All of this AI data-sorting resulted in 23 potential candidates and took the system only 80 hours, which when compared to the alternative of how long it would take a team of humans to sort through a similar amount of data is mind-bogglingly small. PNNL was then able to take one of these candidates and produce a working battery with it, with the hope that this new solid-state electrolyte could lead to a battery that is more stable than the lithium ion batteries of today, while using less lithium overall.

Given that lithium is currently in high demand—with that demand predicted to rise exponentially—and that lithium mining is far from the most eco-friendly of processes, this could prove to be a first step towards moving away from the element entirely and implementing something altogether better, both for the end-user and the environment in which it is created.

However, beyond those implications, it’s the sheer speed that the researchers were able to discover and implement this new material that’s staggering, as it simply wouldn’t be possible without AI assistance. 
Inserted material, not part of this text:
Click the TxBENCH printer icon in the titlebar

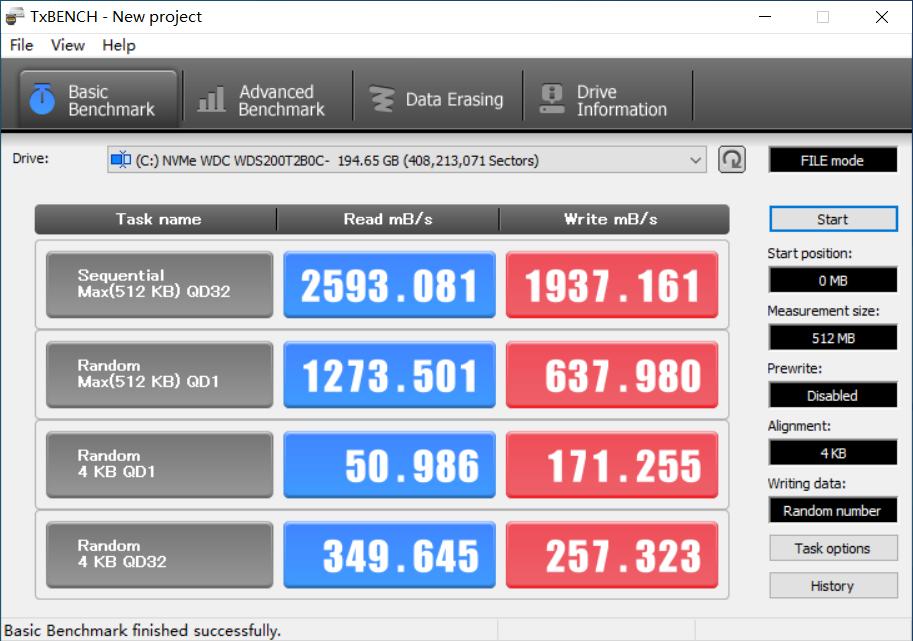[14, 16]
This suggests that more efficient batteries and battery designs may not be as far away as we thought, and that may well lead to new battery technology that solves some of the issues we all face with our rechargeable devices. 
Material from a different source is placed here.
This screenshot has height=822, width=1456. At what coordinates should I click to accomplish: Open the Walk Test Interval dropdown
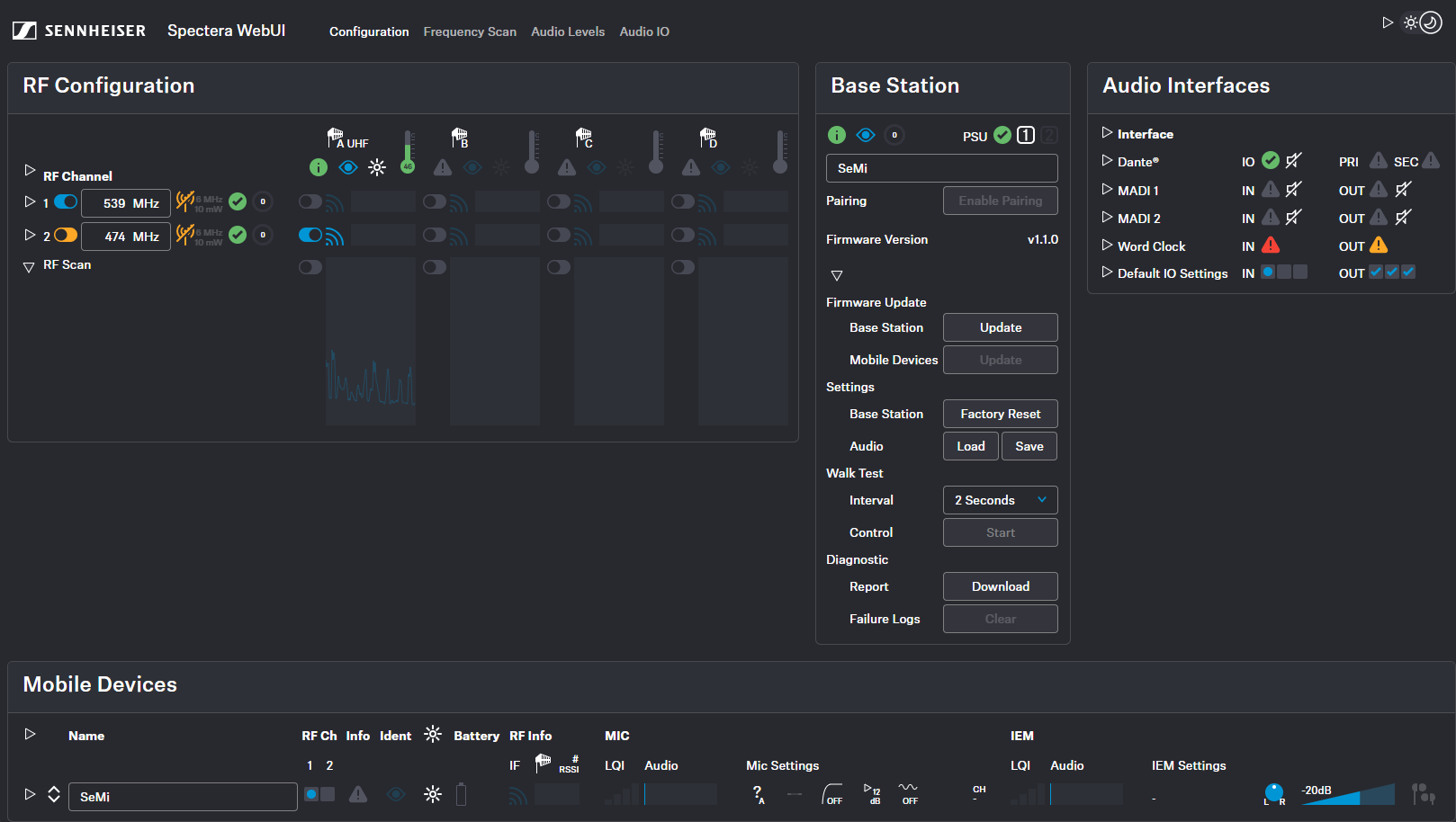coord(1000,500)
While current lithium ion batteries are certainly functional, they can be slow to charge, limited in terms of power delivery in relation to their physical size, and have a limited shelf life. If some of these issues can be solved by finding, developing and iterating on new materials and new construction methods via the leveraging of the power of AI, we could be looking at battery technology that makes our current versions seem antiquated much sooner than we thought.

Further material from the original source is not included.